Remy, sıradan bir fare değil, damak zevkine düşkün, mutfak sanatlarına tutkuyla bağlı bir gurmedir. Onun için yemek sadece karın doyurmak değil, bir sanattır. Yuvasının sınırları ona dar gelir, kalbi Paris'in ışıkları, en iyi restoranların cazibesiyle çarpar. Hayallerinin peşinden koşarken kendini, tesadüfler sonucu, şehrin en ünlü restoranının kanalizasyonunda bulur. Bu, onun için hem bir felaket hem de bir fırsattır.
Restoranın mutfağı, Remy'nin yeteneklerini sergileyebileceği büyülü bir sahnedir. Burada, beceriksiz bir çöpçüyle beklenmedik bir ortaklık kurar. Remy, bu genç adamı bir kukla gibi yöneterek mutfakta harikalar yaratmaya başlar. Lezzetler yükselir, eleştirmenler hayran kalır ve restoran yeniden parlamaya başlar. Ancak Remy'nin sırrı, farelerden tiksinen bir dünyada sonsuza dek saklı kalamaz.

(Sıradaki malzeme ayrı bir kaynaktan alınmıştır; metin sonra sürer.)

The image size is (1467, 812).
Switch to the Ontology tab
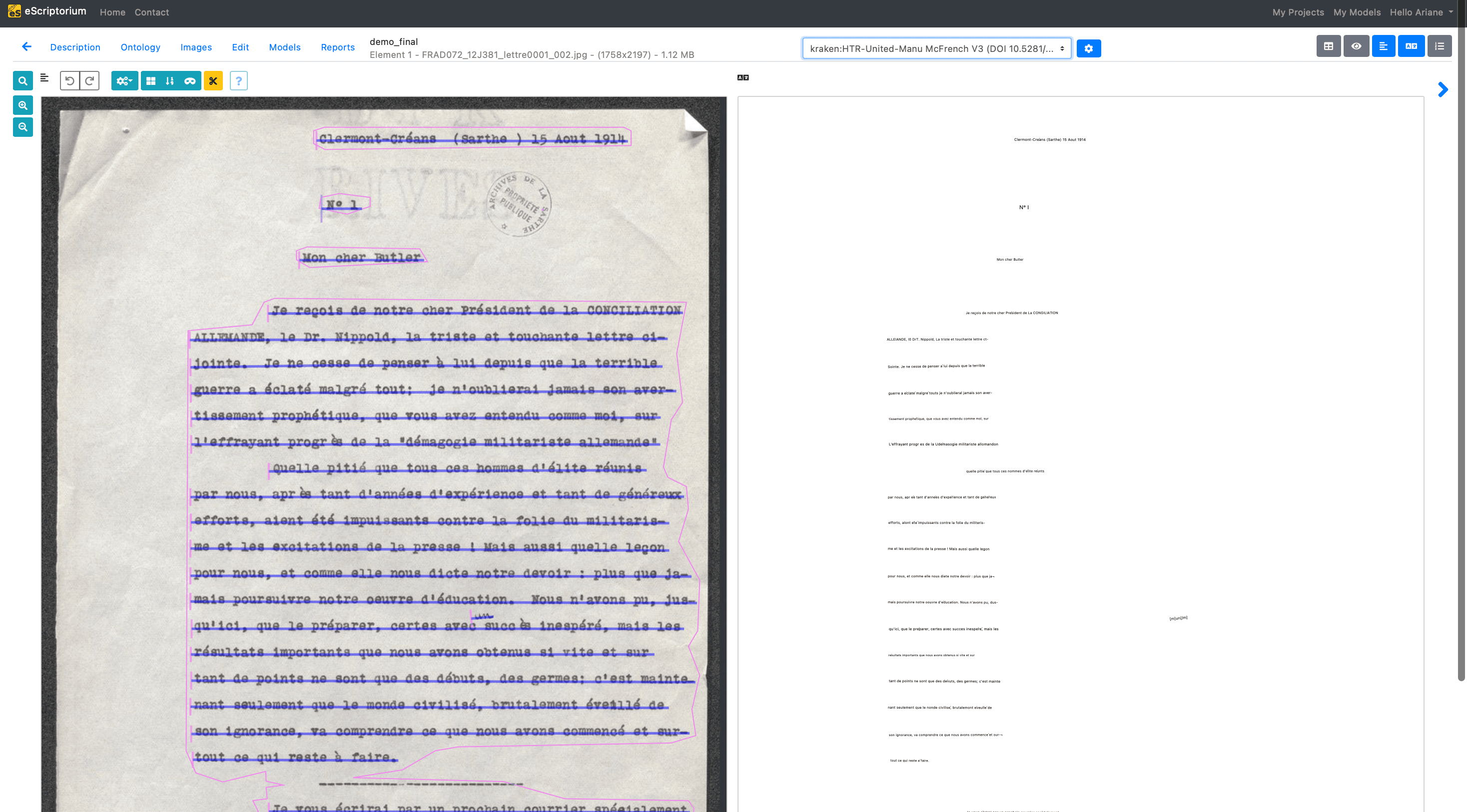click(x=140, y=47)
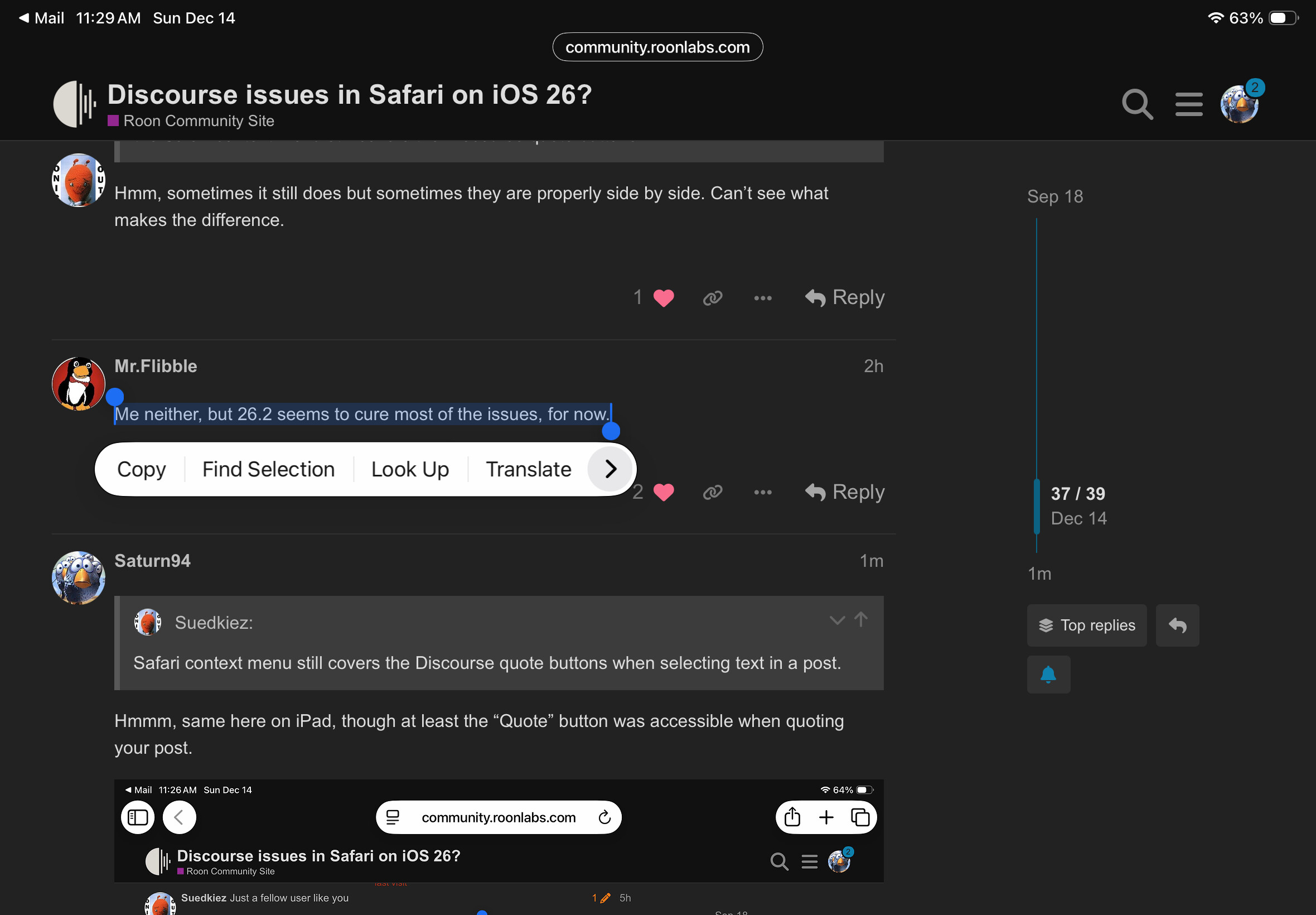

Remy'nin hayalleri ve kimliği arasındaki çatışma, onu zorlu bir seçime sürükler. Ya bir fare olarak kalıp mutfak tutkusundan vazgeçecek ya da insanlığın önyargılarıyla yüzleşerek gerçek kimliğini ortaya çıkaracaktır. Bu süreçte, aile bağlarının, dostluğun ve kendini kabul etmenin önemini keşfeder. Remy'nin hikayesi, hayallerin peşinden gitmenin, farklılıkları aşmanın ve gerçek potansiyelimizi ortaya çıkarmanın ilham verici bir örneğidir.